PAGE TEXT:
____________

With internet connectivity growing exponentially in the past decade, large chunks of the population now have access to online tools such as blogs, online news portals and social media pages which allow everyone to voice his or her own opinion in a free, instant and unhindered manner. Through this, the average-Joe can easily create a blog, post comments on online news portals established in Malta and tweet or write Facebook statuses to share his opinions. With everyone having the instant potential of becoming an amateur journalist or a home-grown political commentator at the click of a button, the importance of effective libel law provisions is evident, if we want to ensure that citizens have legal recourse to protect their reputation.

In its traditional sense, defamatory libel refers to the insulting of a person by words, gestures, writing or drawing, committed with the intent of destroying a person's good standing and reputation, and this is mostly regulated through the Maltese Press Act which provides that any person who publishes or distributes such defamatory 'printed matter' in Malta, can be found liable to pay damages under the same Act. In its simplest form, the Press Act therefore controls defamatory comments made on printed newspapers, books and publications, as well as broadcasted comments made on television and radio. However the Press Act's definition of 'printed matter' is a very wide one which today encompasses 'any record, tape film or other means whereby words or visual images may be heard, perceived or reproduced.' Moreover, the term 'publisher' defined in the same Act, refers to publishers in the traditional sense, as well as 'any person who owns facilities for the production or reproduction of any printed matter'. In light of the wide definition given to 'printed matter', one could rightly presume that the law regulating defamatory libel is not restricted to traditional newspapers and broadcasting media, but also extends its regulatory rule to Internet libel; a growing reality around the world, with Malta being no exception.

____________

RECORDED DATA:

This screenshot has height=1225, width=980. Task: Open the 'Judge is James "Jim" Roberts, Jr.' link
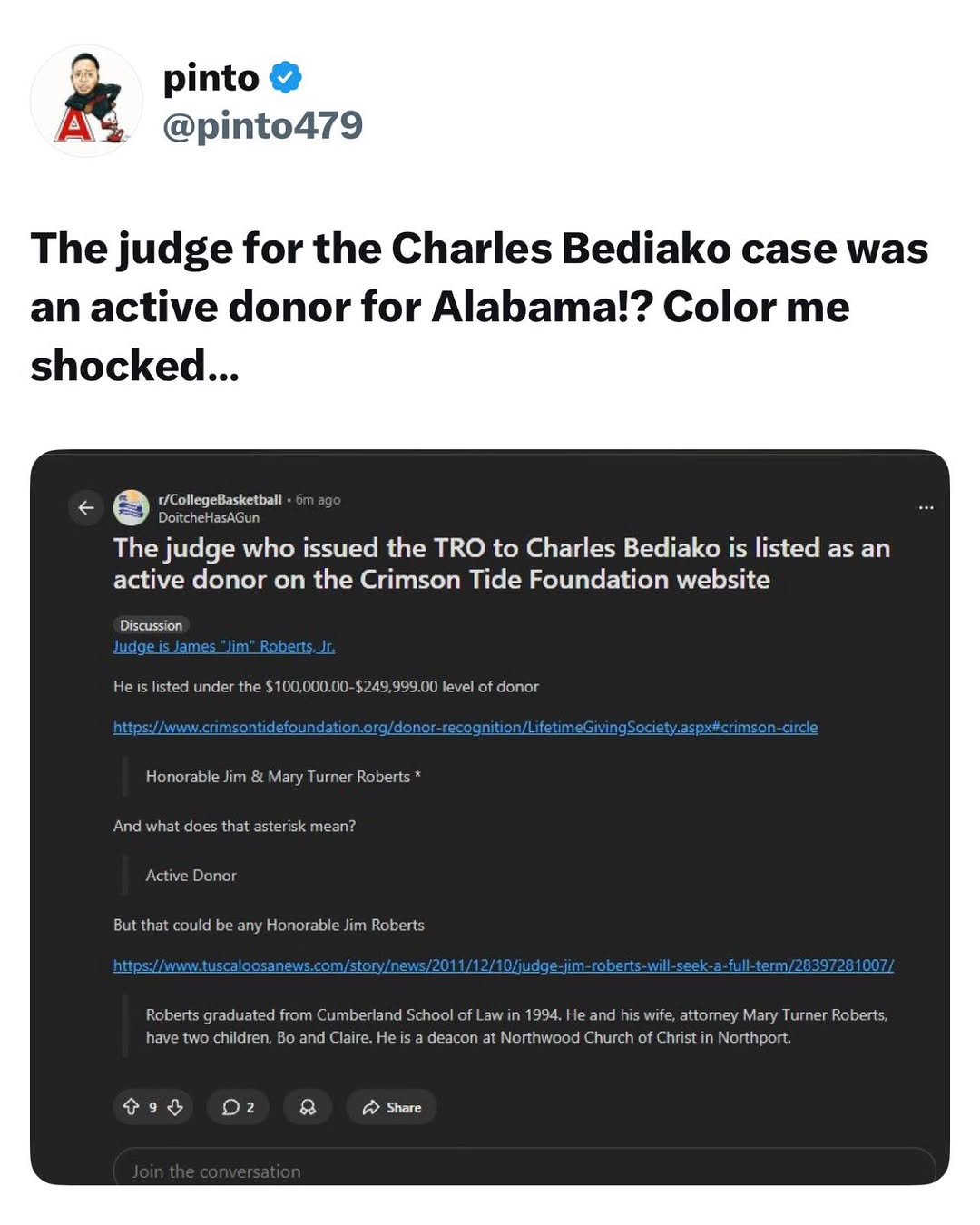(224, 646)
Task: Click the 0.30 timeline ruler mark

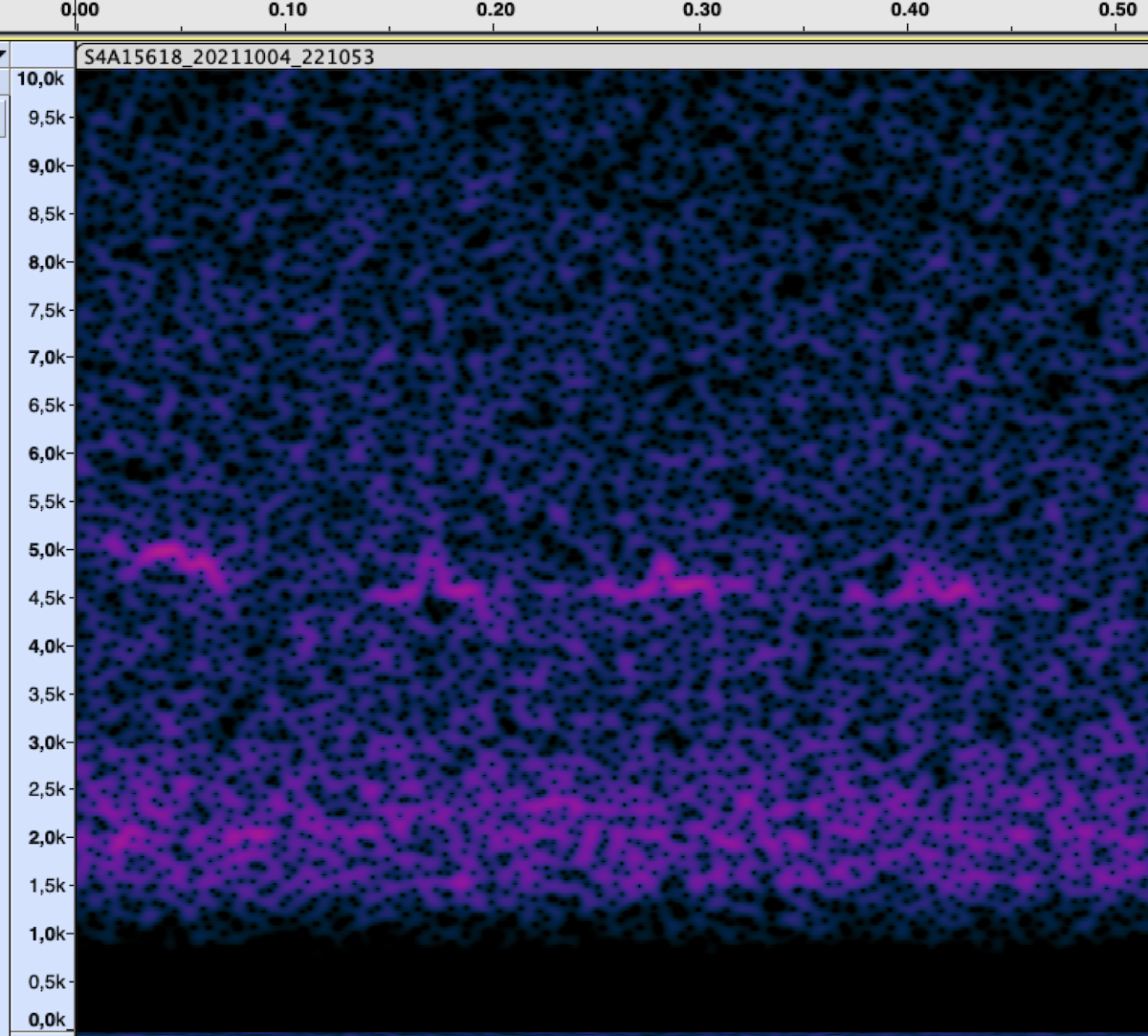Action: [x=702, y=11]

____________

REQUIRED WORK:
(1) Summarize the passage on libel law in Malta in two sentences.
(2) Reproduce word for word the part of the passage on libel law in Malta starting at "With internet connectivity" and ending at "protect their reputation.".
(3) According to the passage on libel law in Malta, who besides publishers in the traditional sense falls under the Press Act's definition of "publisher"?

SOLUTIONS IN ORDER:
(1) As internet access has spread, anyone can now share opinions online through blogs, comments on news portals and social media, which makes effective libel law important for protecting reputations. Defamatory libel in Malta is mainly regulated by the Press Act, and its wide definitions of "printed matter" and "publisher" suggest that the law also reaches internet libel.

(2)
With internet connectivity growing exponentially in the past decade, large chunks of the population now have access to online tools such as blogs, online news portals and social media pages which allow everyone to voice his or her own opinion in a free, instant and unhindered manner. Through this, the average-Joe can easily create a blog, post comments on online news portals established in Malta and tweet or write Facebook statuses to share his opinions. With everyone having the instant potential of becoming an amateur journalist or a home-grown political commentator at the click of a button, the importance of effective libel law provisions is evident, if we want to ensure that citizens have legal recourse to protect their reputation.

(3) Any person who owns facilities for the production or reproduction of any printed matter.